- **Aim of the exercise**: The records below are to be output exactly, except for their pictures.

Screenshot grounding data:
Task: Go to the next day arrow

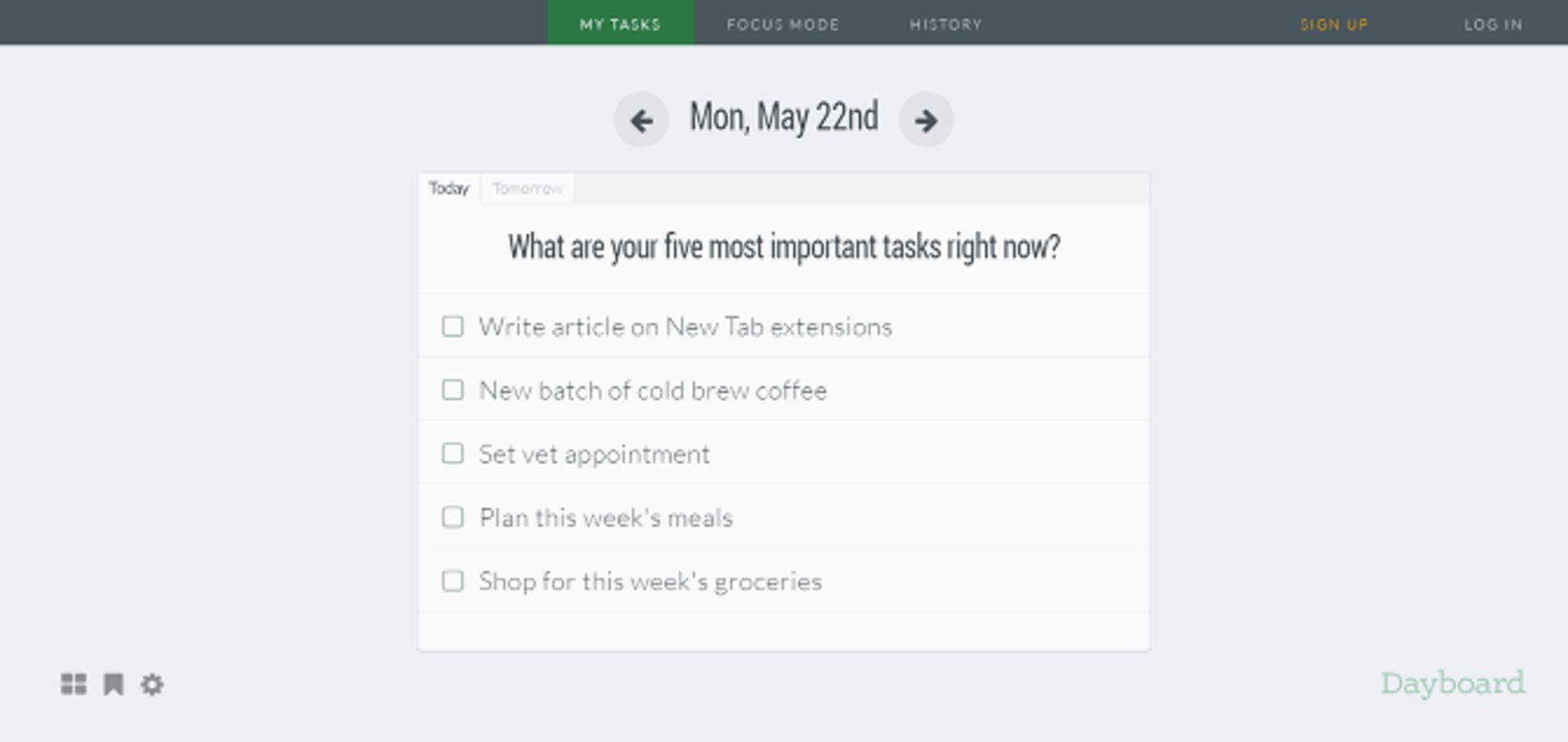Action: coord(926,120)
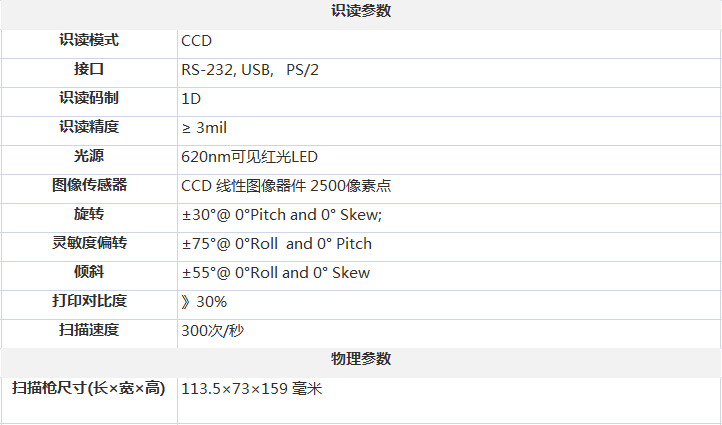The image size is (722, 425).
Task: Click the 灵敏度偏转 row label
Action: pos(89,244)
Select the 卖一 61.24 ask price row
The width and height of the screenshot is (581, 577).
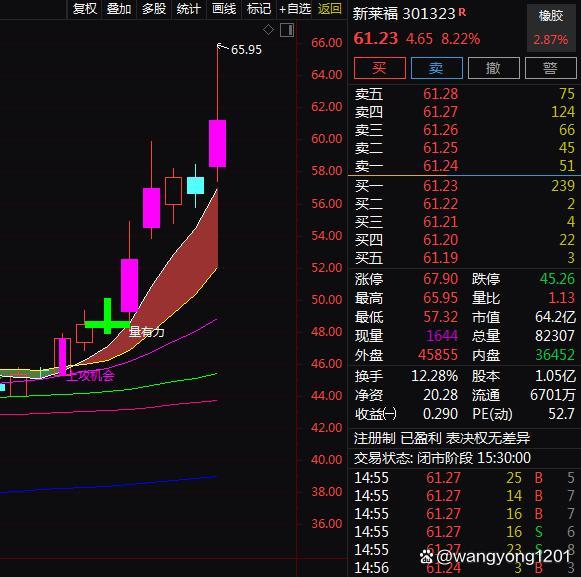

- **The answer**:
Task: Go to the next day arrow

Action: coord(926,120)
The image size is (722, 425).
Task: Click the 灵敏度偏转 row label
Action: pos(89,244)
Select the 卖一 61.24 ask price row
The width and height of the screenshot is (581, 577).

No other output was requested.